Why chunk is returning some code while reading the

2019-08-29 23:45发布

问题:

Further to my old question, We are generating XML using following code:

download_xml('GET', [])->
    Xml =generateXML(123445),
    %% generated Xml  data in string without any values 400,.etc
    Filename = export_xml:get_file_name(?SESSION_ID1, ?SESSION_ID2), 
    Filepath = "./priv/static/" ++ Filename,
    TotalSize = filelib:file_size(Filepath),
    {ok, FP} = file:open(Filepath, [read]),
    Generator = fun(FH) -> 
                        case file:read(FH, 1024) of %% But this line is causing something that we never wanted.
                            eof -> file:close(FH), 
                                   done; 
                            {ok, Data} -> 
                                {output, Data, FH} 
                        end 
                end,
{stream, Generator, FP, [
                             {"Content-Type", "application/force-download"},
                             {"Content-Disposition", "attachment; filename=" ++ Filename},
                             {"Content-length", TotalSize}
                            ]}.

We are reading files in chunks using file:read(FH, 1024) by this line. But this line is also appending some numbers 400, 400, 3b2 in each chunk. We have observed that those codes are nothing but the Hexadecimal values for each chunk. Here is the sample XML :

sample.xml

400
<?xml version="1.0" encoding="UTF-8"?>.....</info><inf
400
tel>4444</tel>...<address></address>
3b2
<name> Abc</name><surname>EFg</surname><city>XYZ</city>....
</DATA>
0

Since, on changing the chunk size to 2048 from 1024 (i.e file:read(FH, 2048)) values also get changed to 808, 365, 0.

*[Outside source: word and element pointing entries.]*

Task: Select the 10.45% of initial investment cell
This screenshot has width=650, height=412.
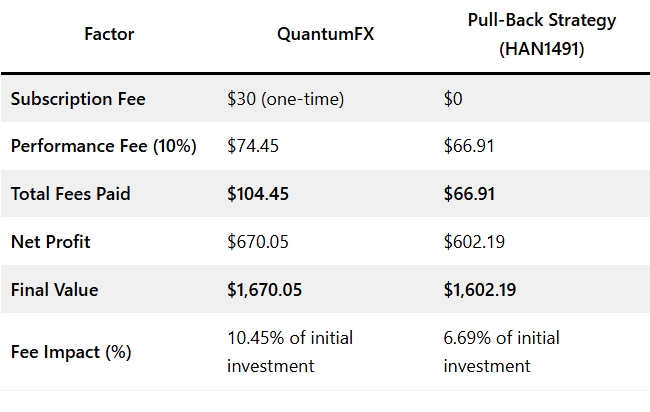Action: coord(289,351)
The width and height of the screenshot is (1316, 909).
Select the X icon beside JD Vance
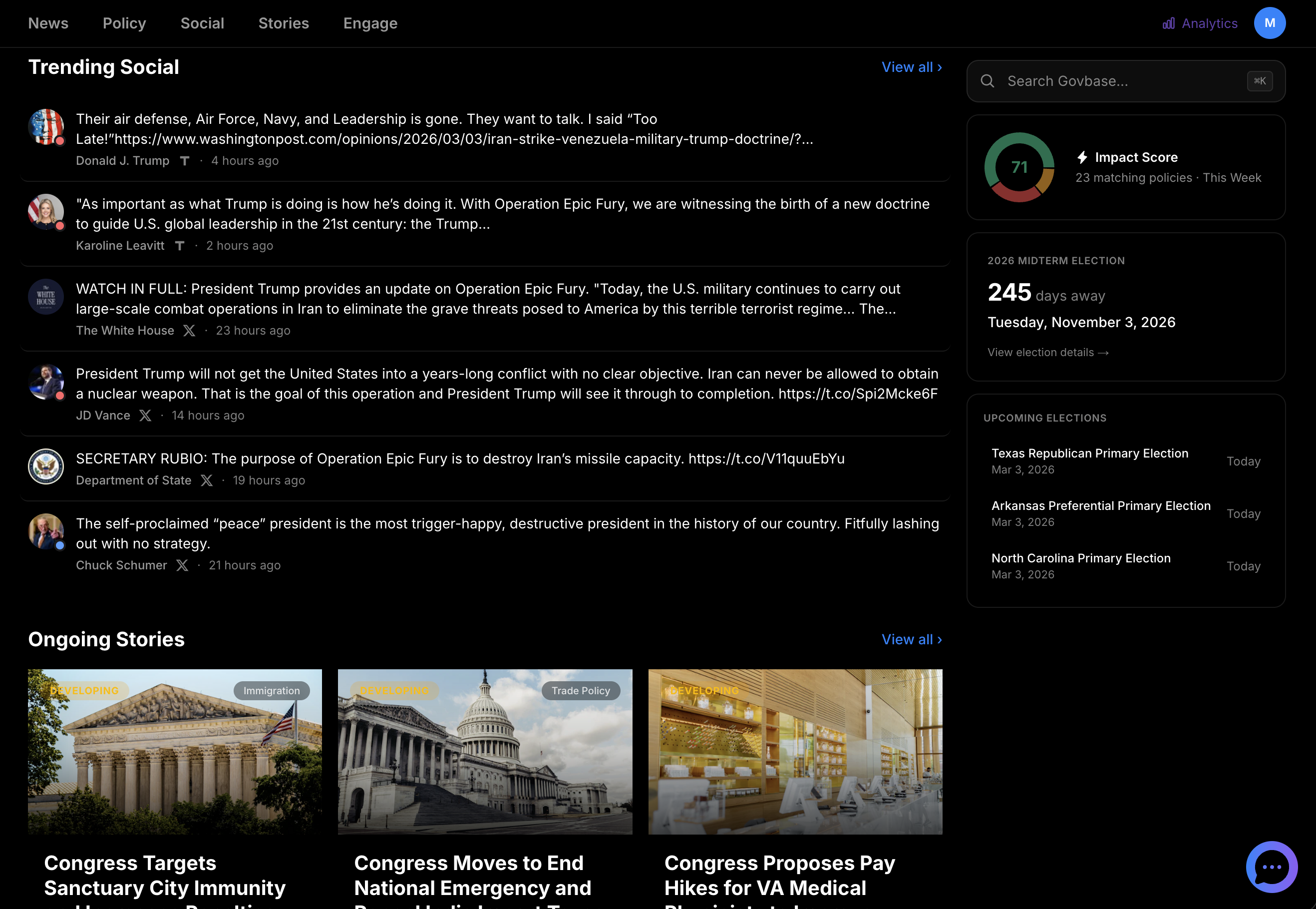pyautogui.click(x=145, y=415)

What we're not understanding is: - While streaming the file contents in chunks, each chunk is appending, it's (chunk's) size in the XML and then actual chunk is inserted.

Here is small XML wanted to generate has size (93 Bytes):

<?xml version="1.0">
<info>
<name> Abc</name>
<surname>EFg</surname>
<city>XYZ</city>
</info>

After generating we get the output as:

5d
<?xml version="1.0">
<info>
<name> Abc</name>
<surname>EFg</surname>
<city>XYZ</city>
</info>
0 

5d = 93 (Chunk size) In this case file size.

The Question is:

  • Why chunk is appending size before each chunk while streaming the file with Generator?

NOTE - We also tried removing header list {"Content-length", TotalSize} from the code, but did not work :(

回答1:

I saw an exchange in the erlang bug mailing list which looks related to your problem : Misleading docs or implementation of file:read/2 and friends

It seems that the usage of file:read/2 is not 100% clean with the utf8 option. They recommend to use instead io:read/3, but I don't see how to deal with chunks and potential new line.